You need to head on over to https://shadowspear.com/vb/forums/introductions.5/ and post your intro ASAP.  That should have been your first post, you might want to brush up on the site rules while you are there.


----------



## AWP (Nov 9, 2013)

@Mark Jones per the site rules, post an Introduction in the correct subforum before posting again.


----------



## 8654Maine (Nov 9, 2013)

And learn to spell.  The title alone is giving me vertigo.


----------



## Red Flag 1 (Nov 9, 2013)

8654Maine said:


> And learn to spell.  The title alone is giving me vertigo.

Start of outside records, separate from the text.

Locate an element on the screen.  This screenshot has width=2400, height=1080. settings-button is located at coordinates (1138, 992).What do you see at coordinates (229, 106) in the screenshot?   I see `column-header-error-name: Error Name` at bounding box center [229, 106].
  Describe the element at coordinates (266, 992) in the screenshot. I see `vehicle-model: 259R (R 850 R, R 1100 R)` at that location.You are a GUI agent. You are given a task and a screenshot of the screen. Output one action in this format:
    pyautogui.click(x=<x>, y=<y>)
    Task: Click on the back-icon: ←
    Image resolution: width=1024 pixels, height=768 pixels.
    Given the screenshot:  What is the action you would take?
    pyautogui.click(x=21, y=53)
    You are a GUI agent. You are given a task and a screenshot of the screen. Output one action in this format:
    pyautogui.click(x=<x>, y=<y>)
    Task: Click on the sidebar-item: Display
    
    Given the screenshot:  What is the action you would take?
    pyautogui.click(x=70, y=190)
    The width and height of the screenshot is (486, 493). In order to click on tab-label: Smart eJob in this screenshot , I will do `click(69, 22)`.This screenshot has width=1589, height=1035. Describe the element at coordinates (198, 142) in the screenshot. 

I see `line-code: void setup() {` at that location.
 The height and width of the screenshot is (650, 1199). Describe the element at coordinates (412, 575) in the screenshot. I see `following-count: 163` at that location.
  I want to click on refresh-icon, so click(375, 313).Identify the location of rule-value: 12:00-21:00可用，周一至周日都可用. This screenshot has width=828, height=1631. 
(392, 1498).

Well said, it makes my teeth itch.


----------



## Mark Jones (Nov 9, 2013)

Mark Jones sorry about that


----------



## Marauder06 (Nov 9, 2013)

Failure to adhere to site standards, failure to repair after being corrected by an admin, repeated failure to follow simple instructions.  I think you're trolling us.  

Banned.


----------



## Muppet (Nov 9, 2013)

8654Maine said:


> And learn to spell.  The title alone is giving me vertigo.


 
Meclizine doc. Meclizine.

F.M.


----------



## Muppet (Nov 9, 2013)

Red Flag 1 said:


> Well said, it makes my teeth itch.


 
And Benadryl, poss. Solu Medrol for you also doc. 

F.M.


----------